A White Hat plan to let artificial intelligence decide the outcome of military tribunals was scrapped last week after “Tribunal AI”-a proprietary model derived from Anthropic’s Claude—acquitted a Deep State detainee despite a preponderance of evidence that should’ve guaranteed a verdict of guilty.

As reported in April, JAG sources told RRN they were considering using artificial intelligence to accelerate outstanding tribunals in case President Trump’s successor, for whatever reason, tries to shutter White Hat operations. A few White Hat sources say DOJ officials have asked Trump to terminate the White Hat initiative and assign unresolved cases to qualified DOJ prosecutors. But that digression is for a future article.

When we first reported on Tribunal AI, we were told the concept was entirely theoretical and that programming would begin only after legal and AI experts held a forum to figure out the implications of AI arbitrating a human being’s guilt or innocence. Whether that confab actually took place is unclear. What’s now clear, however, is that JAG had already developed and rigorously tested Tribunal AI prior to our first article. As for why sources at the naval station didn’t divulge Tribunal AI’s true status during our initial interview, they apologized for the deception and said leadership hadn’t yet authorized full disclosure.

In March and April, JAG conducted 50 mock trials using both the program and human juries to evaluate whether they rendered identical verdicts after receiving arguments and inculpatory and exculpatory evidence, and whether their verdicts aligned in all but 2 cases. The AI’s conviction rate (50 of 50) was greater than the humans’ (48 of 50).
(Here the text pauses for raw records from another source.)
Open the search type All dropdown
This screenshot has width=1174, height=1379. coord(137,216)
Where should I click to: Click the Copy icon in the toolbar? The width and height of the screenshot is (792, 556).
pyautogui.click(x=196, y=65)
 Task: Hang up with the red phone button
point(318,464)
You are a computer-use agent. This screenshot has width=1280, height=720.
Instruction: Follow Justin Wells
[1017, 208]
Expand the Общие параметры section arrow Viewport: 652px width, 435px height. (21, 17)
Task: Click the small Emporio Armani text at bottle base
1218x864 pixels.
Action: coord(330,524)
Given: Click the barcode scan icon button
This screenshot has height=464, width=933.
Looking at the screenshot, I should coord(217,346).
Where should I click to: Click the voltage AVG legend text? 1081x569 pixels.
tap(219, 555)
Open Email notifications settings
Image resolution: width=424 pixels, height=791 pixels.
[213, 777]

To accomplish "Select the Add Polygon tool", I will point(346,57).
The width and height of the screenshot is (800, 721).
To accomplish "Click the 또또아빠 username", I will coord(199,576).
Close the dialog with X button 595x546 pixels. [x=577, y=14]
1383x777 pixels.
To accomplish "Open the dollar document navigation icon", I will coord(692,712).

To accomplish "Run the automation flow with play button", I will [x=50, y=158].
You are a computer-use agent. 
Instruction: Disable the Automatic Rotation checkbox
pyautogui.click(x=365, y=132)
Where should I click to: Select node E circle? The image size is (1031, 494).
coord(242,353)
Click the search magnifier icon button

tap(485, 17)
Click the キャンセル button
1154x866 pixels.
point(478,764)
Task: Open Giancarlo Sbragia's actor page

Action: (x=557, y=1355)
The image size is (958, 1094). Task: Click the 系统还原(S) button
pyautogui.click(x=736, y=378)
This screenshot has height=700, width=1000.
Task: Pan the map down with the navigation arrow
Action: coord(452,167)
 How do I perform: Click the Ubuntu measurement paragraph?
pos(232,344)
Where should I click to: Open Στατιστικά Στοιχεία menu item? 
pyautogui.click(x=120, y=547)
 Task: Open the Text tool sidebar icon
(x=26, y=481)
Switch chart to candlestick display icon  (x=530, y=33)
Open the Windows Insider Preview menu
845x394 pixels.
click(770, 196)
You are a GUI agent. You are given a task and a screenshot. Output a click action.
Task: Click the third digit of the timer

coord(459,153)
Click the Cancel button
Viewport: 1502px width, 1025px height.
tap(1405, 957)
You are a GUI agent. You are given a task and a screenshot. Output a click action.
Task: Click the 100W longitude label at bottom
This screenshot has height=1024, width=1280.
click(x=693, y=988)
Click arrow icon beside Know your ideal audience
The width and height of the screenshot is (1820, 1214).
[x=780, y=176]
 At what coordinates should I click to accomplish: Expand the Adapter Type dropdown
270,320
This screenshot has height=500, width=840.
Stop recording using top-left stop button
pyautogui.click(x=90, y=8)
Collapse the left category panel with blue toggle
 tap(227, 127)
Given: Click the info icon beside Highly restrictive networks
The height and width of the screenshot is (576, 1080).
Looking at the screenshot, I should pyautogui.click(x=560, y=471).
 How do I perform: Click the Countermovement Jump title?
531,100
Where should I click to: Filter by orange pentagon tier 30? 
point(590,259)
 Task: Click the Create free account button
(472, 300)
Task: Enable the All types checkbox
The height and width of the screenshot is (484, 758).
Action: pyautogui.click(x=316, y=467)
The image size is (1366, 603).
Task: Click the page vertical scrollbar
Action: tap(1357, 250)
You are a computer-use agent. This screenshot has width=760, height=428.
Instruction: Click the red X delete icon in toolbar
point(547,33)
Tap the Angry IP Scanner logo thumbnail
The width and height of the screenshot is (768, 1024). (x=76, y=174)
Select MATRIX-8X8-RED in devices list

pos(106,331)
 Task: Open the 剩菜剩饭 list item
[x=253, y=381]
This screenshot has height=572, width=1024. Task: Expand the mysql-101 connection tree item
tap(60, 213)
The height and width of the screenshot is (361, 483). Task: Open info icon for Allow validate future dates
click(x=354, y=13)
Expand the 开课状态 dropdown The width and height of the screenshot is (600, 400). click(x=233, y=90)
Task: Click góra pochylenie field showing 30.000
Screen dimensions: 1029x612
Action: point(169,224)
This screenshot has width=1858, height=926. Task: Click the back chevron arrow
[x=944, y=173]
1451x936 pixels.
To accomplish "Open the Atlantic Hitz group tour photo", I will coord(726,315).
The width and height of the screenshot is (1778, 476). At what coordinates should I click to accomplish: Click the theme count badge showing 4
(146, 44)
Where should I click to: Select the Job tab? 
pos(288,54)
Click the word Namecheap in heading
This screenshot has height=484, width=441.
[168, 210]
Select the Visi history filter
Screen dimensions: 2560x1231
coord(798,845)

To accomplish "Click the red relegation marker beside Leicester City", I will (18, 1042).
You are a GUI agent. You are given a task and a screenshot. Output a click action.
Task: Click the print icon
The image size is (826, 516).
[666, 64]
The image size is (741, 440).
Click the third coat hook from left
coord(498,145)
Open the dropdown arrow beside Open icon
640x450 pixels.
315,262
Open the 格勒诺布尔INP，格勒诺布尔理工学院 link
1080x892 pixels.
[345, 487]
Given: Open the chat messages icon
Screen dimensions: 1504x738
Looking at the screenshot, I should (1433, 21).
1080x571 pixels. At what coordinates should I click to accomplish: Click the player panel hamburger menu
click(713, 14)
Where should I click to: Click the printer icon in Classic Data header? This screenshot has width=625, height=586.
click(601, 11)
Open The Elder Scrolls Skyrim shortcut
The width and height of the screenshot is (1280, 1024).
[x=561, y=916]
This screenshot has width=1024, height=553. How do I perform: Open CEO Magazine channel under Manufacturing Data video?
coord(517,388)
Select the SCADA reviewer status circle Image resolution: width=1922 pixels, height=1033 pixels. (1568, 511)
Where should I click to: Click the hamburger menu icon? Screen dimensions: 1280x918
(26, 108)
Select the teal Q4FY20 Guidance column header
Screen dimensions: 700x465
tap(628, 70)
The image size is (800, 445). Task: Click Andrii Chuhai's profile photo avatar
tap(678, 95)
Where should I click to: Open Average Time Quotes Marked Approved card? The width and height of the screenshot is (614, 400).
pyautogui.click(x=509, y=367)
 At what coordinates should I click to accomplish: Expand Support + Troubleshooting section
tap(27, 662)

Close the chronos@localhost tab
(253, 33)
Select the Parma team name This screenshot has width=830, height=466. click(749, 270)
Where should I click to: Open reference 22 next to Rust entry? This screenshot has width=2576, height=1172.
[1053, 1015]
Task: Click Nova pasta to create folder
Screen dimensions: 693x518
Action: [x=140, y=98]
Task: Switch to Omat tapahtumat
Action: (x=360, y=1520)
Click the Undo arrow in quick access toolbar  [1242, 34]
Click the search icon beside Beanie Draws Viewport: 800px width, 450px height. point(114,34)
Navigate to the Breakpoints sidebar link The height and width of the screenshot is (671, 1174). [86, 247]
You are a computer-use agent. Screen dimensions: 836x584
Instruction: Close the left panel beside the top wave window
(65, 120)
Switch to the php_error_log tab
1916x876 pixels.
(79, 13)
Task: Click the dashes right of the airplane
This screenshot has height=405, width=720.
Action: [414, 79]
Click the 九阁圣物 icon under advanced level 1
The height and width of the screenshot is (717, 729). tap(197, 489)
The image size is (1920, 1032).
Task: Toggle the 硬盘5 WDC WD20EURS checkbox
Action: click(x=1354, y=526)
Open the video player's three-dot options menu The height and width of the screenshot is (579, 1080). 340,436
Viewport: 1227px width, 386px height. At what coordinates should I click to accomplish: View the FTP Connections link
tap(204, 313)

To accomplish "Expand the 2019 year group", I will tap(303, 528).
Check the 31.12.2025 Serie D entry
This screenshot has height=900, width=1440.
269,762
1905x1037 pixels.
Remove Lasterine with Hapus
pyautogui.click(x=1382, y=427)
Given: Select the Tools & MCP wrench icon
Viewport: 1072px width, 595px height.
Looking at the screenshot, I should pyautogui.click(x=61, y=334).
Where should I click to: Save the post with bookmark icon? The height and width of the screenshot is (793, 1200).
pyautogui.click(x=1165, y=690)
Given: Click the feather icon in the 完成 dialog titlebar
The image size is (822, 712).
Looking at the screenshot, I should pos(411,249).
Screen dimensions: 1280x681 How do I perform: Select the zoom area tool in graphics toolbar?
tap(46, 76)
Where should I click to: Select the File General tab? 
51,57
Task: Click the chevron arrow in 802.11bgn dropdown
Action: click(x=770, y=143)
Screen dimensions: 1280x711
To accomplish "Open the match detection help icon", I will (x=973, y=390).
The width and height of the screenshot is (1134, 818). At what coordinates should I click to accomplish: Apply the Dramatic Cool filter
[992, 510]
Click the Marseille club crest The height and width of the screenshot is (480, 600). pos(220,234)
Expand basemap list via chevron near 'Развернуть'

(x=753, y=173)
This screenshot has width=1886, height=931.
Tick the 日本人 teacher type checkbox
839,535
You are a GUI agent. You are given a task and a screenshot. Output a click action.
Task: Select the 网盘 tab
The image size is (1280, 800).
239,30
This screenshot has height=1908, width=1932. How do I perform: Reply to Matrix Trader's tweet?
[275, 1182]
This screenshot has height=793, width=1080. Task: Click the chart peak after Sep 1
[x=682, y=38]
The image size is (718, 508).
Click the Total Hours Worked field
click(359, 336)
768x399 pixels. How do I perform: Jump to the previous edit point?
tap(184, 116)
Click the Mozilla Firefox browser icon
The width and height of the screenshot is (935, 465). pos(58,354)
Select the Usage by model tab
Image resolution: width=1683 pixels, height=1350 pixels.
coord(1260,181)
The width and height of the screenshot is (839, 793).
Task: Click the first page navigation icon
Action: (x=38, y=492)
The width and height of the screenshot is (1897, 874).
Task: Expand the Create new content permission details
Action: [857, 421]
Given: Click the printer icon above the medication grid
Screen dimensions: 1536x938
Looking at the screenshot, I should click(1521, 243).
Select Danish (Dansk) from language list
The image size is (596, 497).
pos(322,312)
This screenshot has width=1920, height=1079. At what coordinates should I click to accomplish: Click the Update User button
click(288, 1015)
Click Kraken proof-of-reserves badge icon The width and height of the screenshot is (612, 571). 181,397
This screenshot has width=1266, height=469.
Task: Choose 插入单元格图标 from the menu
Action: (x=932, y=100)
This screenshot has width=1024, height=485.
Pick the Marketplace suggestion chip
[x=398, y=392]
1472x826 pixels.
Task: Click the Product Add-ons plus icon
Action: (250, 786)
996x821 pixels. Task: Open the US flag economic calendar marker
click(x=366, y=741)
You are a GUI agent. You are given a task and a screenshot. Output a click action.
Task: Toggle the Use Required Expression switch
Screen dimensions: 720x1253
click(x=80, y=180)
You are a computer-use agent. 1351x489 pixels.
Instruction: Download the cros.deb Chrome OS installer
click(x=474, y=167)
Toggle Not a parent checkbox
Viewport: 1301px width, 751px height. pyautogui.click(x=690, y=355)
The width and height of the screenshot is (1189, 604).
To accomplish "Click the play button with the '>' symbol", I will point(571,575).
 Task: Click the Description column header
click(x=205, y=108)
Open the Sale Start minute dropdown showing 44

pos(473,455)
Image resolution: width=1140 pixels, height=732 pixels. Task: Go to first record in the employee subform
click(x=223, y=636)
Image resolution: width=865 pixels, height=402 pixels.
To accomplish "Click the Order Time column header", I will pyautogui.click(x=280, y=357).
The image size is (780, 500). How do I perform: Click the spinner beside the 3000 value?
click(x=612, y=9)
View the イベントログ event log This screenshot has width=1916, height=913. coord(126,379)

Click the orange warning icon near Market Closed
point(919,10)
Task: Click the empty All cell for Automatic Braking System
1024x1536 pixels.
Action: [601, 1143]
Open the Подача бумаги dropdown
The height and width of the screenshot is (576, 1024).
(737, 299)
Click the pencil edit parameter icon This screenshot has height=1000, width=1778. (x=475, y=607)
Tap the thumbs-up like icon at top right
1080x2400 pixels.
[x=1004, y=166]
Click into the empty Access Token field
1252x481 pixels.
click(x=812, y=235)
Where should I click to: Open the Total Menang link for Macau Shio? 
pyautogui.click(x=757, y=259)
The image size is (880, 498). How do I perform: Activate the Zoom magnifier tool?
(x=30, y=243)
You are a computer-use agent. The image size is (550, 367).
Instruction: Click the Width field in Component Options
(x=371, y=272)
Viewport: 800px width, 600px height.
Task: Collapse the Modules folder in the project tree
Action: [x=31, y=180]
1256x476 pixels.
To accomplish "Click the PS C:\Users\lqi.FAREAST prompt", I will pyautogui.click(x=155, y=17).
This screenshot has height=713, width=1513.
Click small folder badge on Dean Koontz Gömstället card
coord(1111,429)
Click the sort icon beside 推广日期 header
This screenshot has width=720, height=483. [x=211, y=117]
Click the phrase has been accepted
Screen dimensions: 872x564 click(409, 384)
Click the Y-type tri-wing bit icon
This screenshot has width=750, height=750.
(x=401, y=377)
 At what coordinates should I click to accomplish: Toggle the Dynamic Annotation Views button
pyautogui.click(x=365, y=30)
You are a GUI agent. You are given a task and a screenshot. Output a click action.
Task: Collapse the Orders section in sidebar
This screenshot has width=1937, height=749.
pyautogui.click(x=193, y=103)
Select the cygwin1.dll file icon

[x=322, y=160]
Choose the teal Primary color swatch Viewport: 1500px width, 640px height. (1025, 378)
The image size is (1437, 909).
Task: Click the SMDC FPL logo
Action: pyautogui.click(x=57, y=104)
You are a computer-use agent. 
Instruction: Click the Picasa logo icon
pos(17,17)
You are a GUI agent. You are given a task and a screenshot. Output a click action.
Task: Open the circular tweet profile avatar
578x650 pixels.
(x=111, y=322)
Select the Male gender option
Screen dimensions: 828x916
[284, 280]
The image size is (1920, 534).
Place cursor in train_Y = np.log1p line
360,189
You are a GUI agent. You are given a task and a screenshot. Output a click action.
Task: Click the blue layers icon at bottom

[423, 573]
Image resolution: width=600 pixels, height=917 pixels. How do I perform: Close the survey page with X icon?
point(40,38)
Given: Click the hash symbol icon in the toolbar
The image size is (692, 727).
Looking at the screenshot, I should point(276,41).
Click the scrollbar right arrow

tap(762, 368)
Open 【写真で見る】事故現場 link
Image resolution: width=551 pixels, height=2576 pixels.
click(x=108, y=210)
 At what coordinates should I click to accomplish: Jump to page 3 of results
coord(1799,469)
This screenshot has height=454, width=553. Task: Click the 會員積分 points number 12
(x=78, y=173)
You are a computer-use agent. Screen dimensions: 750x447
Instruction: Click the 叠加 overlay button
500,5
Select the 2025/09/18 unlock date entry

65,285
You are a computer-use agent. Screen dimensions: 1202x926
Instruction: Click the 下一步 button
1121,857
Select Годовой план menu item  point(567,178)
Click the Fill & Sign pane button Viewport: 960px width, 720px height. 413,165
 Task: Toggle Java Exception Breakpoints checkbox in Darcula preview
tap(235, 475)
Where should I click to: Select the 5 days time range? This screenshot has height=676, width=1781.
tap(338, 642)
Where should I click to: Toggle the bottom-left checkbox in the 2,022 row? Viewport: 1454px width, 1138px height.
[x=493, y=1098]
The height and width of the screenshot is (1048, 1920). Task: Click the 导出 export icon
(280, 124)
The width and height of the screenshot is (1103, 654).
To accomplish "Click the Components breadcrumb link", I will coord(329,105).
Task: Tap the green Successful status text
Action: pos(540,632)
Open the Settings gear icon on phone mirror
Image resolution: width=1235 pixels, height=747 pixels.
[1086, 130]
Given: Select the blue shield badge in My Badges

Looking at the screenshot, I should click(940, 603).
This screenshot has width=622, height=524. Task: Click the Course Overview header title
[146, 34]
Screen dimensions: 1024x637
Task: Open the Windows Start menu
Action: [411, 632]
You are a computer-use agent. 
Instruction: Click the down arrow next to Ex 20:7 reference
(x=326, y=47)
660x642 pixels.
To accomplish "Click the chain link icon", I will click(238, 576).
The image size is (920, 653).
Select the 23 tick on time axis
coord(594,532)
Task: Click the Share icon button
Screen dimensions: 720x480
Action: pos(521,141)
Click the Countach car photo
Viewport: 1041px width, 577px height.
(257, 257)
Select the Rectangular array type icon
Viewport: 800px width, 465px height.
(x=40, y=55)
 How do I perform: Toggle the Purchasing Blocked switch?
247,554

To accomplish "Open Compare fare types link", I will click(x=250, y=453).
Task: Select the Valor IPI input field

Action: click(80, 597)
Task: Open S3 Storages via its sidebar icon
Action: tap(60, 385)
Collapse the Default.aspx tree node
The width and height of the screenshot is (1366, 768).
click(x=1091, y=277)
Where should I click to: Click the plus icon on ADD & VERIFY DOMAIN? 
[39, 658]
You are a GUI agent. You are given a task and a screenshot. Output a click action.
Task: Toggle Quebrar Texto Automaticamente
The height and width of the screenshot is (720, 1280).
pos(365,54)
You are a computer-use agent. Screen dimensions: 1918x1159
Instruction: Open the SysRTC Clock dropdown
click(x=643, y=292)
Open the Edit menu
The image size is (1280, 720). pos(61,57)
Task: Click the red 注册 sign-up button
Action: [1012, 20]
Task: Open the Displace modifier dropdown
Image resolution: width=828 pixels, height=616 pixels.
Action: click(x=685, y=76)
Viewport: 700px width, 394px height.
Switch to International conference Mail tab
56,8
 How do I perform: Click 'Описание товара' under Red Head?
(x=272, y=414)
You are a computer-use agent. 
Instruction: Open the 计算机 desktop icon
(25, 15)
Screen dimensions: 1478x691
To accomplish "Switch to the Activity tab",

On May 12, JAG live-tested Tribunal on a GITMO detainee accused of treason and betraying his oath of office. Until yesterday, we hadn’t heard the name Gerald Parker, the physician tapped by Trump to lead the White House Pandemic Response Team in January 2025. Apparently, a lack of due diligence by Trump’s team helped Parker land the job. He had previously served as Barack Hussein Obama’s Secretary of Defense for Biological and Chemical Defense from 2010 to 2013. His tenure in the Trump administration lasted only six months; in July 2025, Trump ousted Parker upon learning he had clandestinely promised pharmaceutical manufacturers hundreds of millions of dollars to produce new COVID-19 and monkeypox vaccinations. Worse, on June 10, 2025, Marine Corps Forces Cyberspace Command intercepted a call between Parker and Moderna Chief Development Officer David Hodge. Parker purportedly told him, “I’ve been lying low and earning trust, and now I’m in like Flynn. We’ll all be getting paid big time.”

Three days later, US Marines encircled the Deep Stater’s home, and a Marine Force Reconnaissance squad breached the door and hurled flashbang and CS grenades inside. When they entered, Parker was lying prostrate on a shag rug, coughing violently and rubbing his stinging eyeballs with his thumbs. He was arrested, arraigned, and flown to GITMO, where he languished until Judge Advocate General Major General David Bligh informed him that a revolutionary algorithm would preside over his ineluctable fate. Per our sources, Parker’s JAG-appointed counsel strenuously objected, arguing that allowing a computer to dictate a person’s destiny was unethical, immoral, and unlawful, but Gen. Bligh rebuked the argument, saying that Tribunal AI had been trained to deliver an impartial verdict. His trust in Tribunal AI dissolved as the algorithm instantly found Parker “not guilty” with prejudice and told him to sue the government for wrongful prosecution.

General Bligh, our sources said, overruled the computer’s decision and announced a mistrial, saying he would shelve Tribunal AI for the near future, at least until properly trained to reject specious arguments and “fake news” pulled from fake news sites like CNN and MSNOW.